Facebook is testing a high-speed wireless Internet service in San Jose, CA, the company announced. Details of the technology are scarce, and San Jose residents won’t have access to the service during the test, so as a practical matter the announcement is nothing more than an attention-grabbing headline. But the announcement is important nonetheless because it’s the latest signal from an edge provider – a provider of digital content, applications, or services – that it’s interested in building the network that carries its content.

Facebook made news last year when its Internet-delivering drone crashed, but the most visible attempt by Silicon Valley to build infrastructure was Google Fiber, an initiative that never lived up to the hype. Google Fiber announced late last year that it would halt its build-out plans and cut half its staff, and now says it’s exploring fixed wireless options to get into the broadband business.
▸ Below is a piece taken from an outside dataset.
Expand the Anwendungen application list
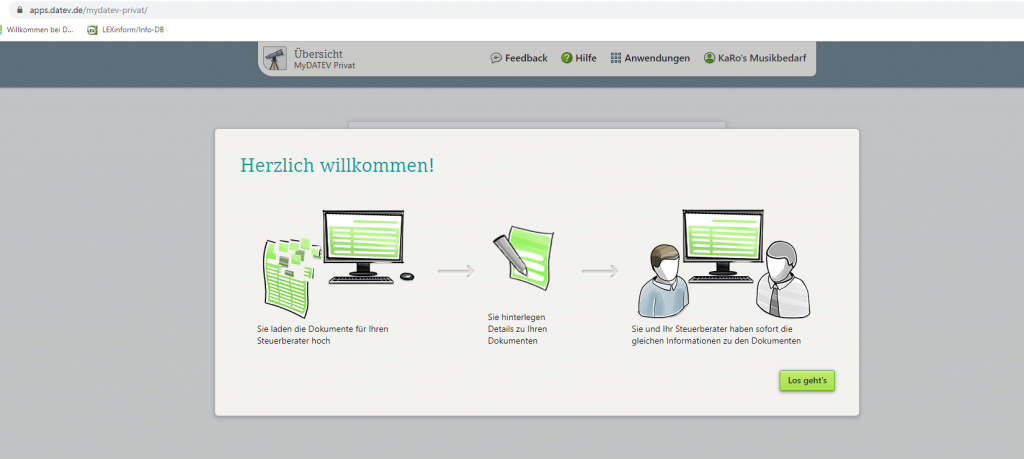 point(657,58)
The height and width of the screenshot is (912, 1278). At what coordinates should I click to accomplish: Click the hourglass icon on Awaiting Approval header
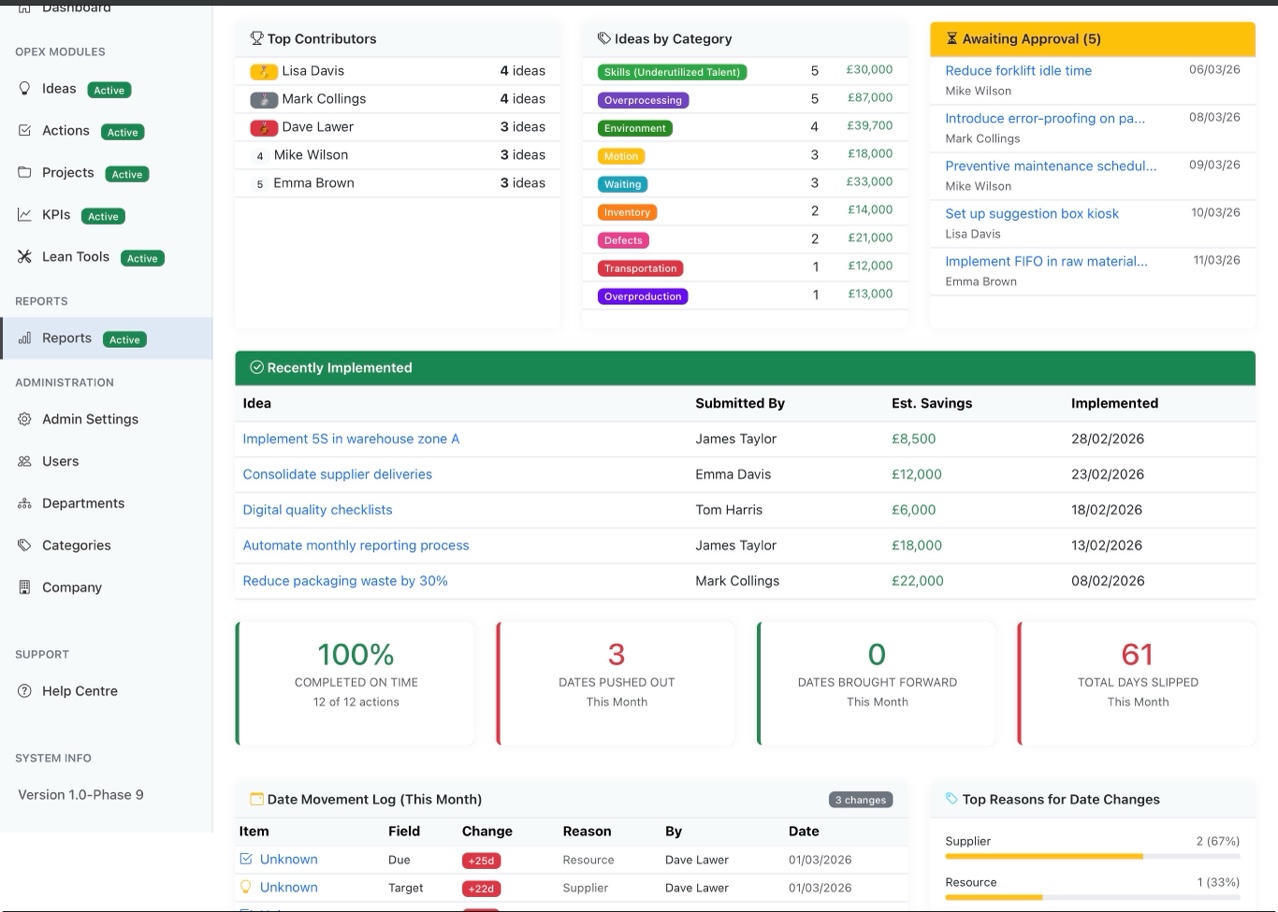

As Facebook aims to compete in the wireless Internet market, it would do well to heed Google Fiber’s example: building and maintaining a modern communications network is expensive and complicated work that requires a trained, skilled workforce.

 

Links:

Facebook is testing high-speed wireless internet service in California (Business Insider, Apr. 19, 2017)

Google Fiber halts build-out (Speed Matters, Oct. 27, 2016)

Google Fiber – there’s not much “there” there (Speed Matters, Sept. 2, 2016)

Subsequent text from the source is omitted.